-- by Citizen X--
Of all the anarcho-libertarian movements to be found in continental Europe, the largest and oldest is that of Spain. The Spanish anarchist movement has its roots in the tradition of laissez-faire individualism and belief in individual liberty. The movement has historically been centered in the northeast corner of Spain, a fiercely independent region called Catalonia.
Anarchism and libertarianism go hand-in-hand throughout Spanish political history. The two philosophies are of one accord in opposing all forces of centralized authority and ideological rigidity (especially as represented by the oppressive hold of the Catholic Church on Spanish society), and supporting the causes of equality and liberty. The Spanish Civil War provided them with the opportunity to defend their beliefs.
After the abdication of King Alfonso XIII in 1931 and the founding of the Second Republic, the anarcho-libertarian movement grew swiftly. By the beginning of 1936 the two main Anarchist organizations, the CNT (Confederacion Nacional del Trabajo, National Confederation of Workers) and FAI (Federacion Anarquistica Iberica, Iberian Anarchist Federation) claimed upwards of two million members. In February 1936 the Popular Front, a coalition of left-wing political groups, won a sweeping victory and formed the new Republican government. The leaders of the Spanish Army, under General Francisco Franco, organized a military revolt and tried to seize power. The response to this was immediate and powerful. In most of the big cities of Spain, there was a general strike and workers formed into armed militia units organized by their trade unions, ordinary people built barricades in the streets, and many ordinary soldiers were argued into giving up their weapons and leaving the revolt.

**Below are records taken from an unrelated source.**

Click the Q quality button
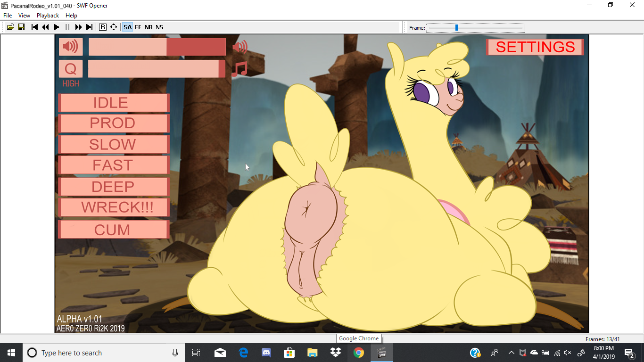The height and width of the screenshot is (362, 644). [71, 69]
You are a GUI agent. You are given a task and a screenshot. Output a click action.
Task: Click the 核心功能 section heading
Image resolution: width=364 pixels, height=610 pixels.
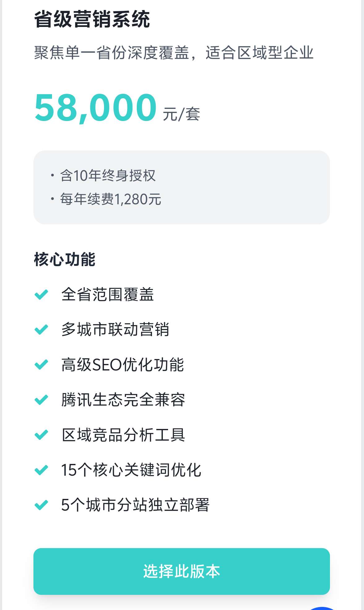[65, 259]
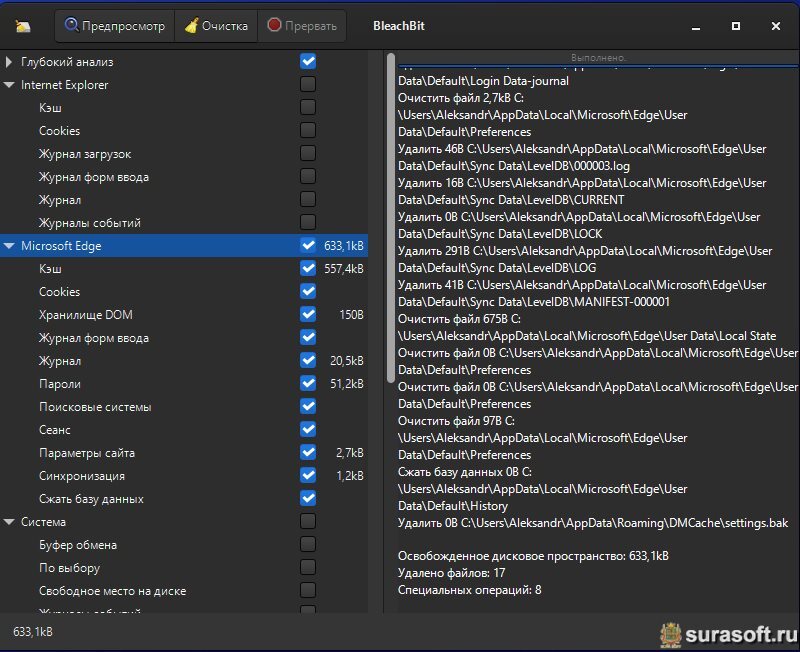Close the BleachBit window
Image resolution: width=800 pixels, height=652 pixels.
(x=776, y=26)
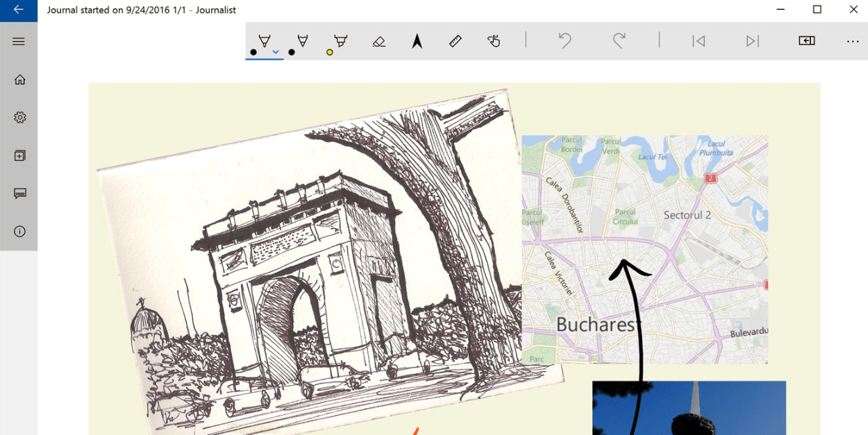Click the panel collapse icon in toolbar
This screenshot has width=868, height=435.
[x=806, y=41]
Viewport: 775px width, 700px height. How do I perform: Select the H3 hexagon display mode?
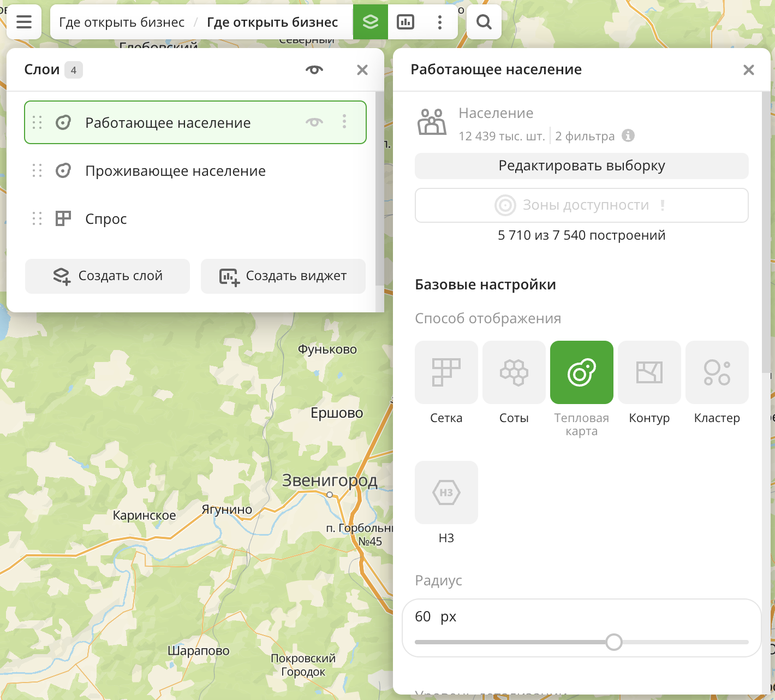pyautogui.click(x=446, y=493)
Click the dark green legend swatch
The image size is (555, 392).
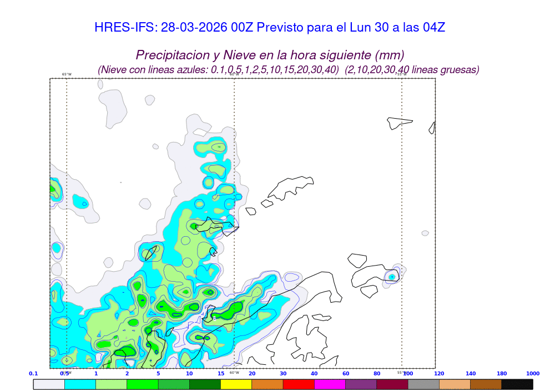(205, 384)
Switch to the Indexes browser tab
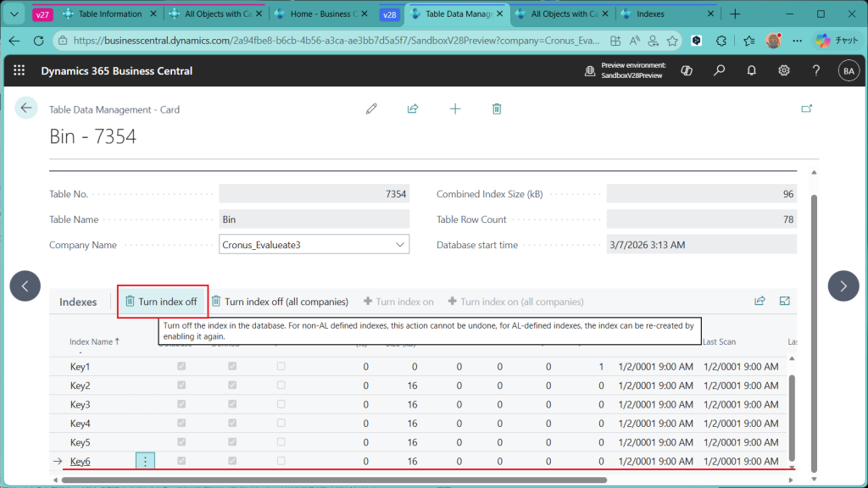 650,14
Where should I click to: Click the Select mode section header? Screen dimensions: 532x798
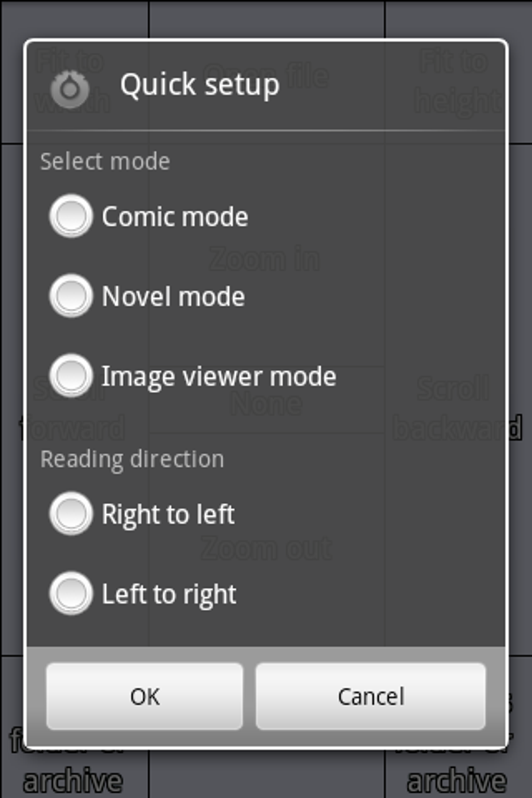click(x=105, y=162)
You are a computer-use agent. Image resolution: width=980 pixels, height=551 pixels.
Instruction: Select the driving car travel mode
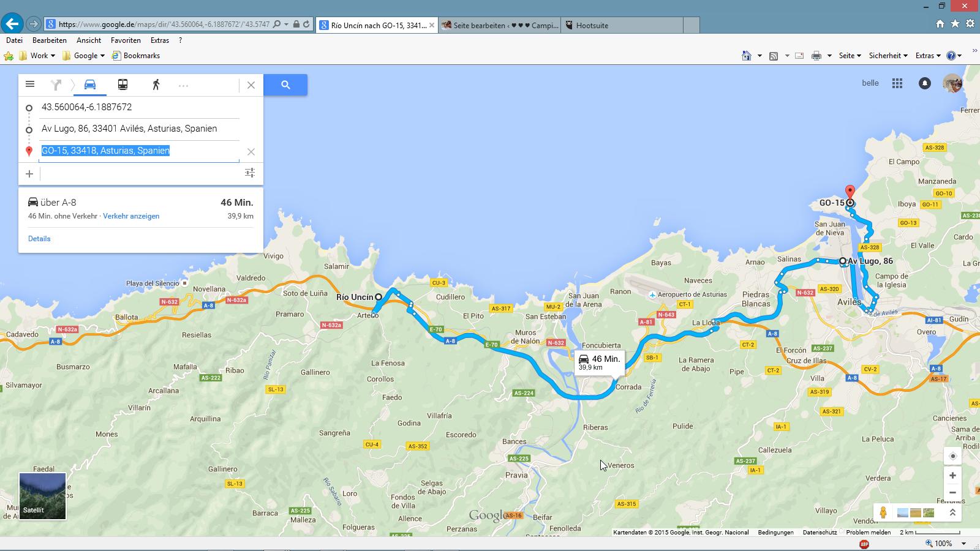click(90, 84)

This spontaneous popular reaction not only foiled the Fascist plan, but went much further: it became the beginning of a true revolution. The `normal' authorities -- the military, police, and civic administration -- were thrown into confusion and in several areas the State literally withered away. In many areas of Spain, especially Catalonia, the local committees of the CNT moved in to fill the power vacuum. They did not assume power in order to become a replacement government. Instead, they reorganized the countryside into small agrarian communes and set about defending the province from the Fascists with their own party militia. Government by local committees and regional control of agricultural production were also introduced. For a short time, Catalonia became a living example of that apparent oxymoron, the true Anarchist state.
The Fascists, although they had been defeated in their grab for power, still had control over most of the military. They also had an overseas power base in Morocco (Franco had been leader of the Spanish Foreign Legion, based in that country) and massive military aid from Nazi Germany and Fascist Italy. They consolidated control of what areas they occupied and began to expand as the military revolt became a total war. The Republican government, which had control of the majority of the population, was prevented from buying the weapons and supplies they needed by a blockade of the Western capitalist democracies (who claimed to be `enforcing neutrality,' but somehow this resolve did not prevent aid from reaching Franco's troops). Soviet Russia was the only country to give military aid to the Republicans, and this aid came with political strings attached. The government came increasingly under the influence of the Spanish Communist Party, who took the opportunity to lean on the Anarchists. They demanded that the Anarchists disband their militias on the grounds that they were diverting industrial effort from building up the Popular Army (which had started forming behind the front while these same militias stopped the Fascists from overrunning the country).
Matters came to a head in May 1937. Fighting broke out in Barcelona (the capital of Catalonia) when Popular Army troops tried to disarm the militias by force and seize control of the city. Over four hundred people were killed in a week of street battles and many Anarchist leaders were arrested. Although final defeat was still two years away, the Government began to lose the support of the masses from that day forward. Like any other State authority, the Republican government had demonstrated that it was more interested in political deals and its own survival than in a true transformation of society.
The libertarian spirit survived the war and the forty years of Fascist repression that followed it, and Catalonia is an Anarchist outpost to this day (there is also a separatist movement that wants to break away from the central government, similar to the Basque nation in northern Spain but without the association with violent terrorist groups like the ETA). The turmoil and violence of the Spanish Civil War gave us a temporary vision of a society founded on liberty, equality, and voluntary cooperation.
Things to read and see
Homage to Catalonia by George Orwell (Orwell fought in a Trotskyist militia unit in the Spanish War. This was the first of Orwell's books that examined the question of `truth' under totalitarian systems.)
The Spanish Civil War by Hugh Thomas. A long and detailed but fairly balanced history of the war.
The Spanish Cockpit by Franz Borkenau (written in 1937, but still a balanced account).
Land and Freedom - a 1998 film directed by Ken Loach, is a fictional story of an Englishman fighting with the militia of the POUM, a Trotskyite political party that was suppressed along with the Anarchists after the Barcelona fighting. A little simplistic but a very inspiring and dramatic presentation.
The Spanish Civil War - an excellent six-hour documentary made by the
BBC in the late 1980s. Both video tapes and the accompanying book should be
available from larger city or university libraries.